Return every entry from the listing below unaltered.

**SUPPLIED DATA**
* * * * * * * * *

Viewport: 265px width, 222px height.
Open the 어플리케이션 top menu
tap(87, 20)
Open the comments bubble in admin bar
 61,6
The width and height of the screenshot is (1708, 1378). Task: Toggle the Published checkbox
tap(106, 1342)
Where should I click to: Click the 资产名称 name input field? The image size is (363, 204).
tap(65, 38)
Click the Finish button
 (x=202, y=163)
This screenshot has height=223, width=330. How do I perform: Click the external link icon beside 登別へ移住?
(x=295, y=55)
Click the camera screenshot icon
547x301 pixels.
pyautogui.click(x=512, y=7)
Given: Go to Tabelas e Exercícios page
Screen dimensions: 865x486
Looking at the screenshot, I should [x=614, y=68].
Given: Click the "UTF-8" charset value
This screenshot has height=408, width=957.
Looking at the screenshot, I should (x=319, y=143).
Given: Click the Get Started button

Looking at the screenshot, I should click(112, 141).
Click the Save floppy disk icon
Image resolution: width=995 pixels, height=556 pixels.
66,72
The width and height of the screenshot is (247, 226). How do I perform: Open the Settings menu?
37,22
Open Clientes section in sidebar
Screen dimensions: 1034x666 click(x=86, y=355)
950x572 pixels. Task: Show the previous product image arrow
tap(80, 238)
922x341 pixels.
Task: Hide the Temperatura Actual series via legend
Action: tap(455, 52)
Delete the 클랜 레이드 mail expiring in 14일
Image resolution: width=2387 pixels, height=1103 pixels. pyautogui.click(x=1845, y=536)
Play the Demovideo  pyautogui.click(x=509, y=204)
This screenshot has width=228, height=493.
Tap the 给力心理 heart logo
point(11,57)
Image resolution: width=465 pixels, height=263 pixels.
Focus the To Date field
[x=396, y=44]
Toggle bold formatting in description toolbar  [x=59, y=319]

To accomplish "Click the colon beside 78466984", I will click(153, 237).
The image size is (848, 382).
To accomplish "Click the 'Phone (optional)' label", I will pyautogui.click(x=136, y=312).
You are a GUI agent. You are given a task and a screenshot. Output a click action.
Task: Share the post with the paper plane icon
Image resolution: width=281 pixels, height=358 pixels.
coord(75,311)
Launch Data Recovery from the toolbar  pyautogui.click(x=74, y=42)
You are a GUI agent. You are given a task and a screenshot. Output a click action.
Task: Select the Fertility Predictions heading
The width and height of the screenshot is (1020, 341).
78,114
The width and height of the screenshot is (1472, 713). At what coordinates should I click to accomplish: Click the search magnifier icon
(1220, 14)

* * * * * * * * *

**SOLUTION FOR THIS PROBLEM**
Viewport: 265px width, 222px height.
Open the 어플리케이션 top menu
tap(87, 20)
Open the comments bubble in admin bar
 61,6
The width and height of the screenshot is (1708, 1378). Task: Toggle the Published checkbox
tap(106, 1342)
Where should I click to: Click the 资产名称 name input field? The image size is (363, 204).
tap(65, 38)
Click the Finish button
 (x=202, y=163)
This screenshot has height=223, width=330. How do I perform: Click the external link icon beside 登別へ移住?
(x=295, y=55)
Click the camera screenshot icon
547x301 pixels.
pyautogui.click(x=512, y=7)
Given: Go to Tabelas e Exercícios page
Screen dimensions: 865x486
Looking at the screenshot, I should [x=614, y=68].
Given: Click the "UTF-8" charset value
This screenshot has height=408, width=957.
Looking at the screenshot, I should (x=319, y=143).
Given: Click the Get Started button

Looking at the screenshot, I should click(112, 141).
Click the Save floppy disk icon
Image resolution: width=995 pixels, height=556 pixels.
66,72
The width and height of the screenshot is (247, 226). How do I perform: Open the Settings menu?
37,22
Open Clientes section in sidebar
Screen dimensions: 1034x666 click(x=86, y=355)
950x572 pixels. Task: Show the previous product image arrow
tap(80, 238)
922x341 pixels.
Task: Hide the Temperatura Actual series via legend
Action: tap(455, 52)
Delete the 클랜 레이드 mail expiring in 14일
Image resolution: width=2387 pixels, height=1103 pixels. pyautogui.click(x=1845, y=536)
Play the Demovideo  pyautogui.click(x=509, y=204)
This screenshot has width=228, height=493.
Tap the 给力心理 heart logo
point(11,57)
Image resolution: width=465 pixels, height=263 pixels.
Focus the To Date field
[x=396, y=44]
Toggle bold formatting in description toolbar  [x=59, y=319]

To accomplish "Click the colon beside 78466984", I will click(153, 237).
The image size is (848, 382).
To accomplish "Click the 'Phone (optional)' label", I will pyautogui.click(x=136, y=312).
You are a GUI agent. You are given a task and a screenshot. Output a click action.
Task: Share the post with the paper plane icon
Image resolution: width=281 pixels, height=358 pixels.
coord(75,311)
Launch Data Recovery from the toolbar  pyautogui.click(x=74, y=42)
You are a GUI agent. You are given a task and a screenshot. Output a click action.
Task: Select the Fertility Predictions heading
The width and height of the screenshot is (1020, 341).
78,114
The width and height of the screenshot is (1472, 713). At what coordinates should I click to accomplish: Click the search magnifier icon
(1220, 14)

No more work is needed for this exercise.